Emergency legislation allowing Northern Ireland's historic power-sharing deal to go ahead has been rushed through Parliament with all-party backing.
The legislation delays devolution by six weeks
NI Secretary Peter Hain hailed the "triumph of peace over conflict" as the deadline for devolution was effectively extended by six weeks.
It follows Monday's ground-breaking deal between the DUP and Sinn Fein to share power in a new Assembly on 8 May.
The NI St Andrews Agreement Act 2007 cleared all its stages without a vote.
It has received Royal Assent.
Mr Hain praised Mr Paisley's "courage and leadership" in engaging with Mr Adams at Stormont.
Mr Paisley told the Commons on Tuesday that it was a "good day" for the House, for the United Kingdom and for the "people of Ireland, north and south".
He said there was a "star of hope" that could lead to a bright future.
But he added: "It is only a star of hope and we must remember that.
"We are not nearly across the river and we have some very hard things to do, and some great sacrifices to be made, in order that this star will not be like many other stars."
Mr Paisley said it was a "work-in" rather than "a love-in we are engaged in".
He said they had raised with Sinn Fein the issue of the killing of Belfast man Robert McCartney, and said: "We did get the promise that something would be done."
Speaking in the House of Commons earlier, the DUP MP William McCrea said there was no place for Sinn Fein in government.
"As far as I am concerned Sinn Fein in the government is abnoxious to me. It makes me sick to the bottom of my stomach."
"Because my thoughts are with the innocent victims, both Protestant and Roman Catholic throughout this community, that have been slaughtered by the IRA and so-called loyalist terrorist organisations."
SDLP leader Mark Durkan said the developments of recent days had "vindicated" those who had always supported power-sharing, but voiced regret at past opposition to it by other parties.
"When people see parties who rejected those concepts then settling for and embracing those concepts they do have to wonder did we have to go through the suffering, the hurt, the political stalemate, the stagnation, the divisions that we went through - and the answer is that we didn't," he said.
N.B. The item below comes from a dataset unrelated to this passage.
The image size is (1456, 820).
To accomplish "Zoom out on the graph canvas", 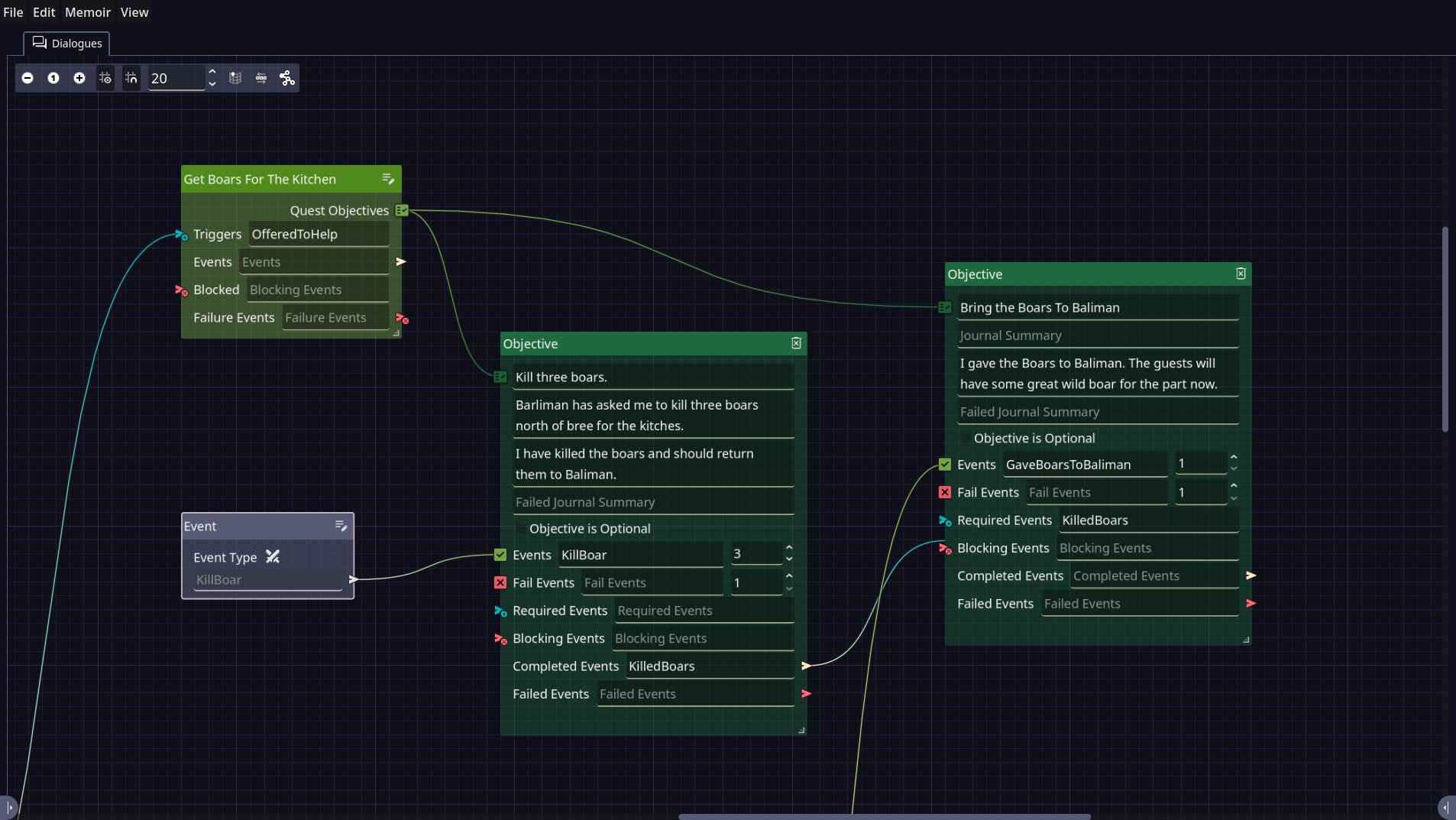I will coord(28,78).
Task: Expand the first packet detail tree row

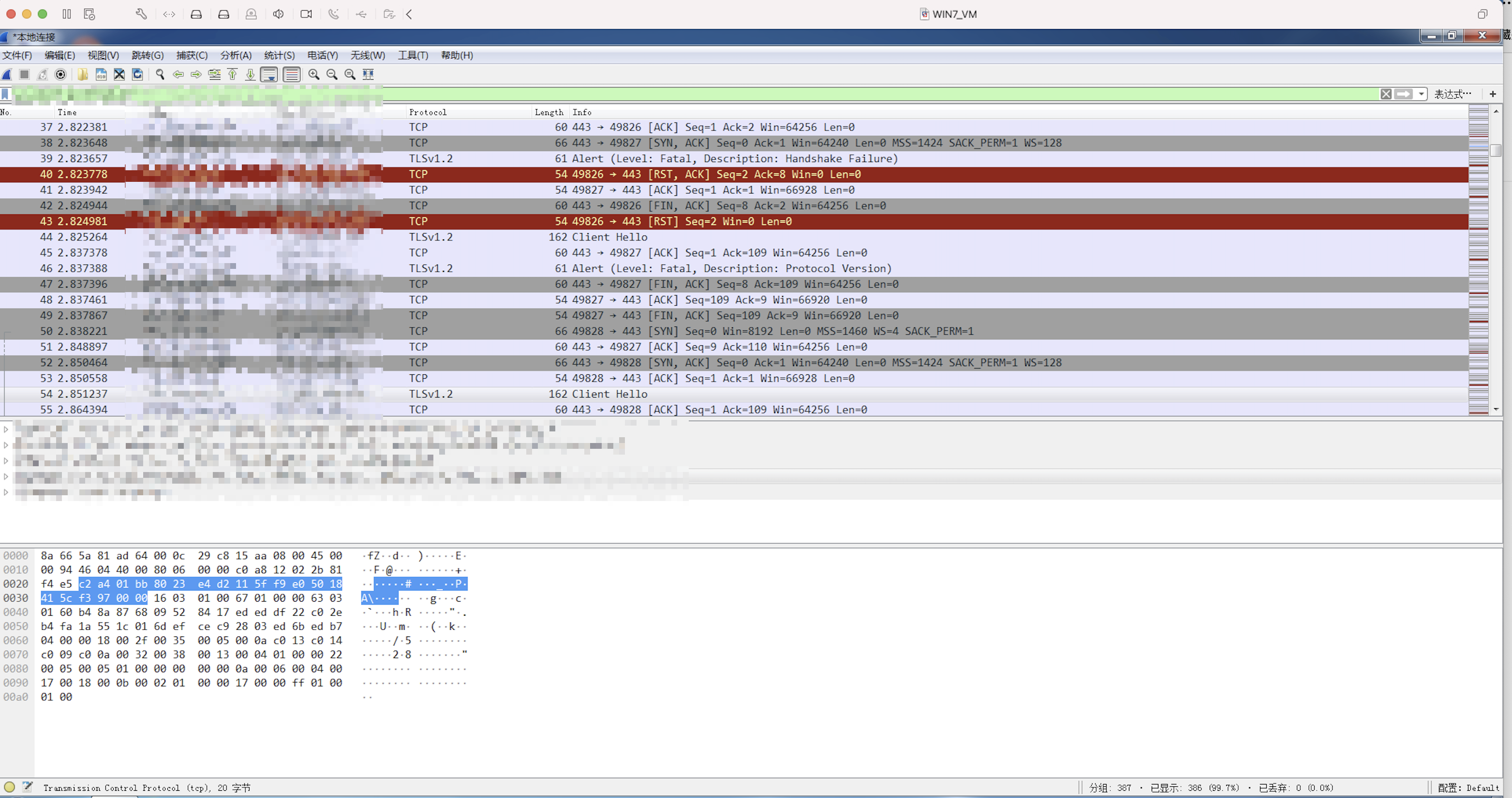Action: tap(6, 429)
"I know in recent times in this process, maybe because of our tolerance, our patience, our generosity, my party has lost seats.
"But I can live much more comfortably with lost seats than with what other parties have to live with - which is lost years, lost opportunities and lost lives."
Ulster Unionist MP Sylvia Hermon warned: "One of the greatest casualties yesterday was trust in the entire Northern Ireland ministerial team who gave undertakings and commitments in this House that there would be no emergency legislation to break through the 26 March deadline."
It is Sinn Fein policy not to take part in debates at Westminster.
The government hopes the bill will be law by midnight on Tuesday. Opposition parties have already pledged their support.